• _Exercise goal_:
In the records below, find the line containing "The image size" and the line containing "Given: Check the Encrypt /home option". Give again exactly those lines and every line between them, omitting the pictures.

*** Provided data ***

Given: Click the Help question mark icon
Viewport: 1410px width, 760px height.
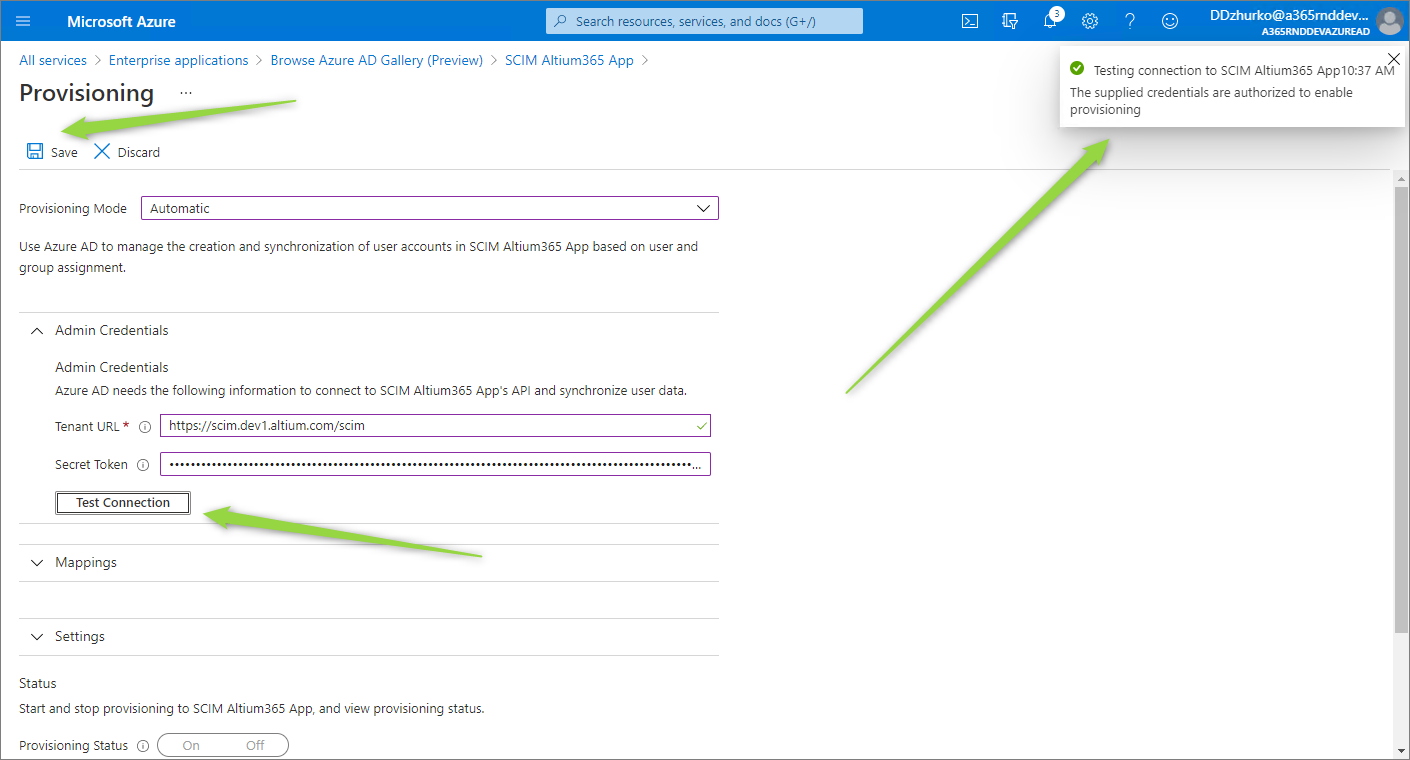Looking at the screenshot, I should point(1130,21).
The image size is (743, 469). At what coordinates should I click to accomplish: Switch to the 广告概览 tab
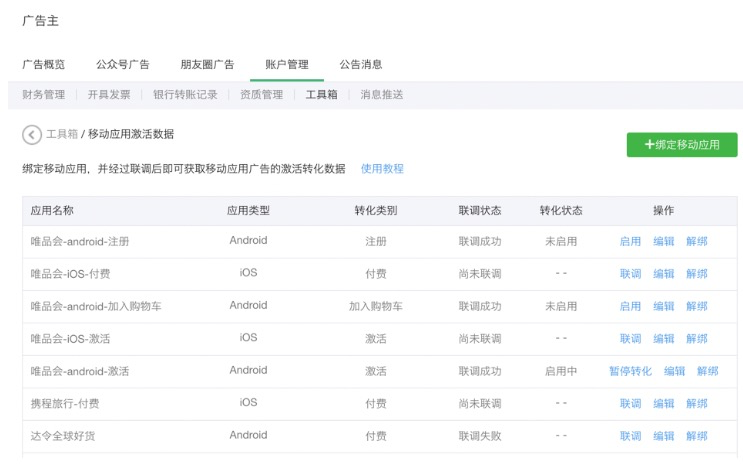pyautogui.click(x=44, y=65)
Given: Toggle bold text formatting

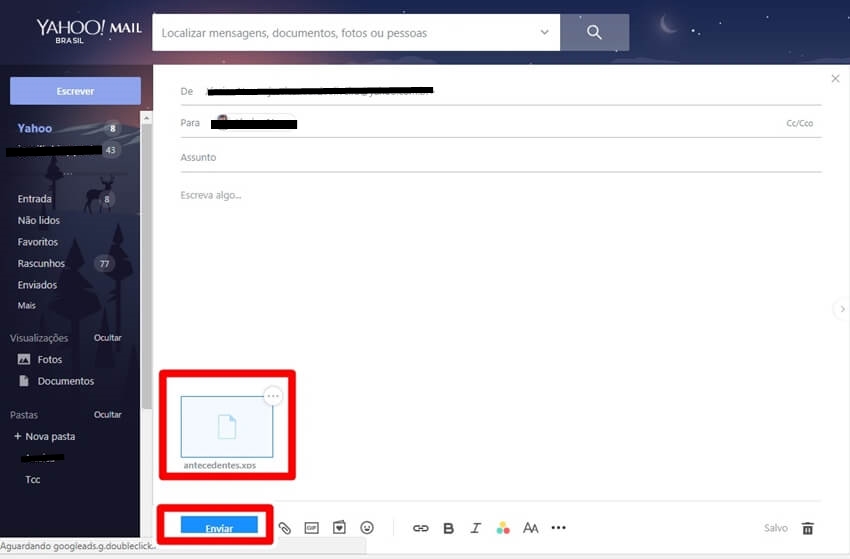Looking at the screenshot, I should pyautogui.click(x=448, y=528).
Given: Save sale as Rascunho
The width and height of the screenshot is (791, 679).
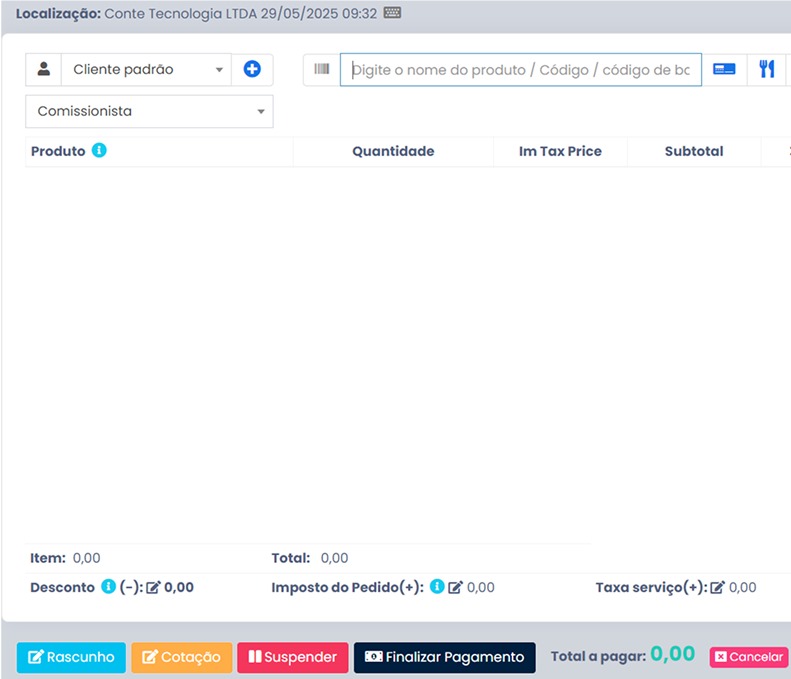Looking at the screenshot, I should [71, 657].
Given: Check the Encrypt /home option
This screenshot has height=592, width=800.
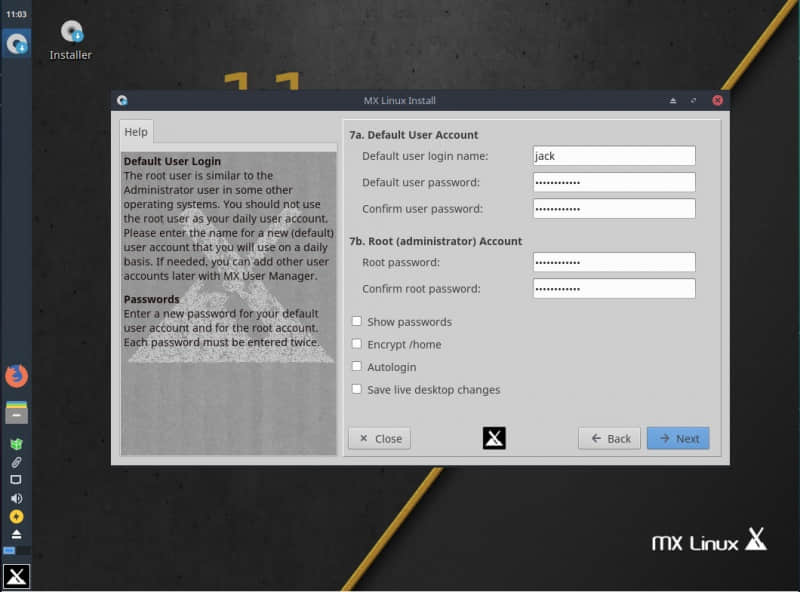Looking at the screenshot, I should coord(357,345).
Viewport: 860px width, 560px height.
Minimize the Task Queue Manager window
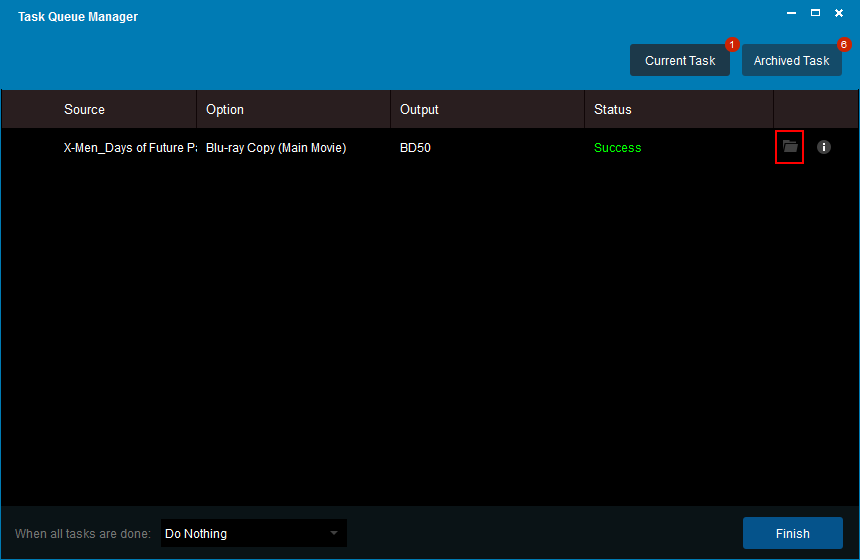[x=792, y=13]
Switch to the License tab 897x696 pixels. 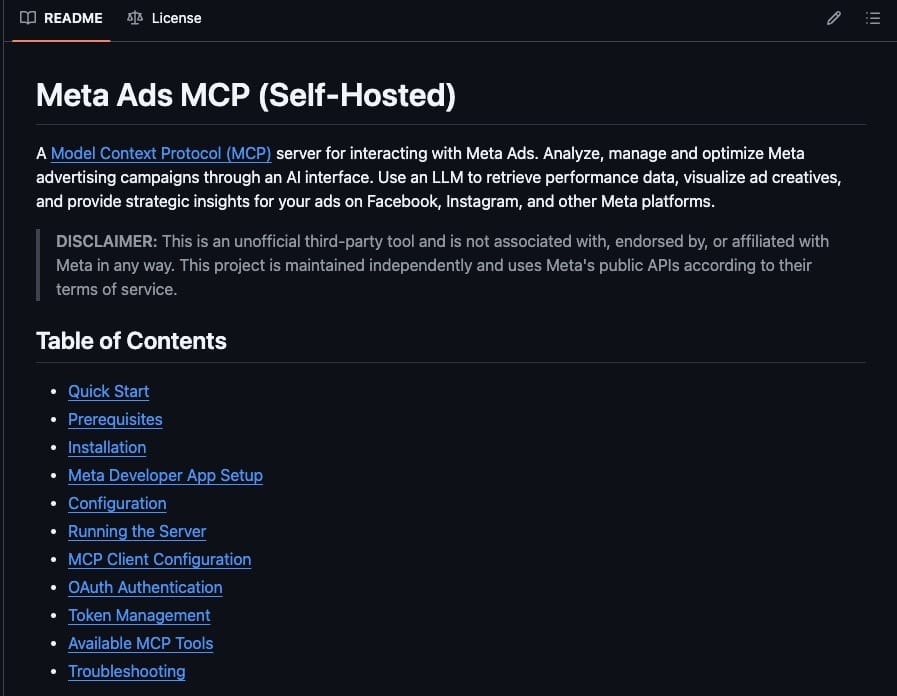pos(164,18)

*** End of Provided data ***

• _Written solution_:
The image size is (743, 469). At what coordinates should I click to accomplish: Switch to the 广告概览 tab
pyautogui.click(x=44, y=65)
Given: Toggle bold text formatting

Looking at the screenshot, I should pyautogui.click(x=448, y=528).
Given: Save sale as Rascunho
The width and height of the screenshot is (791, 679).
Looking at the screenshot, I should [71, 657].
Given: Check the Encrypt /home option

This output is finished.